■ **Extracted data entries**
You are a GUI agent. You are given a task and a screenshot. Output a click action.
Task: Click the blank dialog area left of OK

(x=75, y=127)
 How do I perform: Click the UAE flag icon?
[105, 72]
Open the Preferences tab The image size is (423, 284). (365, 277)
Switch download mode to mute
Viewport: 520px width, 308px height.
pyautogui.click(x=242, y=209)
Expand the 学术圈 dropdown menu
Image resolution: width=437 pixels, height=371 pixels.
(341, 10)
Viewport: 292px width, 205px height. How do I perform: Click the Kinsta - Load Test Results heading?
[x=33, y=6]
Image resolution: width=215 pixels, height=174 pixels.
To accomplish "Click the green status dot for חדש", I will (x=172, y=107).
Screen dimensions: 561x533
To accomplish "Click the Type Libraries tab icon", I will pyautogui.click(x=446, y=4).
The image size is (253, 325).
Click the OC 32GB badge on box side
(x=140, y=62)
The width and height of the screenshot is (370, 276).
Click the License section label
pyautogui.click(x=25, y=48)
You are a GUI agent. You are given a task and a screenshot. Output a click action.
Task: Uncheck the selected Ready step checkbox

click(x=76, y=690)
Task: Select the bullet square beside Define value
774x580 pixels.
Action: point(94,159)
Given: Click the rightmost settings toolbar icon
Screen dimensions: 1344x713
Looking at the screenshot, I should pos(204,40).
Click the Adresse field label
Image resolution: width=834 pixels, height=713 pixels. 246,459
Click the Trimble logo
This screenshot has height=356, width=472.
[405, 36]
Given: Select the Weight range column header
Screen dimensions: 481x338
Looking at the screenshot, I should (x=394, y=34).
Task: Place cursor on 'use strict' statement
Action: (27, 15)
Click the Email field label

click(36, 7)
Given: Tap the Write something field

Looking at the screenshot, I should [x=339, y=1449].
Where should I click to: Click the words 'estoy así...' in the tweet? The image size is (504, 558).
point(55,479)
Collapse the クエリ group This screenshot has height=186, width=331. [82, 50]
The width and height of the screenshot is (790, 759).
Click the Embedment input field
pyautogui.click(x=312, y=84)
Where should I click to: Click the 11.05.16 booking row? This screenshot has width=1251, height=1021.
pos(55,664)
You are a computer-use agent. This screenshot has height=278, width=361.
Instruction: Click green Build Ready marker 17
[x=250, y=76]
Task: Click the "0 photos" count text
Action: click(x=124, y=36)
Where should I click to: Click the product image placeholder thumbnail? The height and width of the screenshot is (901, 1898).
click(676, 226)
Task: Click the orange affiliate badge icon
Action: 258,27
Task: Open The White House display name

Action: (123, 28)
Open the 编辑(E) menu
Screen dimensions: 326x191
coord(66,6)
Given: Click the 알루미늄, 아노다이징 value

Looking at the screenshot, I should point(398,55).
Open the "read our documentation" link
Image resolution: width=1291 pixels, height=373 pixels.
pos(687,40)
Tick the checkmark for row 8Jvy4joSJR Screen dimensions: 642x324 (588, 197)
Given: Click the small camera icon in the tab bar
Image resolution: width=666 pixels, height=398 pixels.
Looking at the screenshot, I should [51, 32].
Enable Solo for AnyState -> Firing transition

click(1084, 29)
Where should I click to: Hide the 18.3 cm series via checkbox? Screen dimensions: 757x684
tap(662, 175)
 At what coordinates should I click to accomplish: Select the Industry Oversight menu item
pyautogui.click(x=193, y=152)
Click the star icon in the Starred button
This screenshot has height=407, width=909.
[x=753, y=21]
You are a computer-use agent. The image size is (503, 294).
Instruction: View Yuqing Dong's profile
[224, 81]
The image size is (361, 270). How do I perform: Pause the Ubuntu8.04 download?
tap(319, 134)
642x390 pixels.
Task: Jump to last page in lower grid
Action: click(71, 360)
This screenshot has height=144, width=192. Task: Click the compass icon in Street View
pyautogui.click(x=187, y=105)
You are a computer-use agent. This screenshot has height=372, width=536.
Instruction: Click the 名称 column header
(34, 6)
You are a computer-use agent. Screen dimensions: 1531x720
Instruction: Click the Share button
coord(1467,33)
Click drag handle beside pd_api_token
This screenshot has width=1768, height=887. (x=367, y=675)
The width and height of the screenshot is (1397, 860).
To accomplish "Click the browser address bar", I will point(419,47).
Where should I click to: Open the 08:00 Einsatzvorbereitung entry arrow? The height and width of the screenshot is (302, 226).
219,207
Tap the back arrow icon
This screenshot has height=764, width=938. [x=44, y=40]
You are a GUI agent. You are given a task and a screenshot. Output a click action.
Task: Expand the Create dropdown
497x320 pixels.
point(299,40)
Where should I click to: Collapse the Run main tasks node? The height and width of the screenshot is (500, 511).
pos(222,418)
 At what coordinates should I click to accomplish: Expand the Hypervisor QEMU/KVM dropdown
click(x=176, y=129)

■ **TASK OBJECTIVE**
Match on "will": copy every line in the records that has it.

■ **TASK SOLUTION**
To accomplish "Click the green status dot for חדש", I will (x=172, y=107).
To accomplish "Click the Type Libraries tab icon", I will pyautogui.click(x=446, y=4).
To accomplish "Click the browser address bar", I will point(419,47).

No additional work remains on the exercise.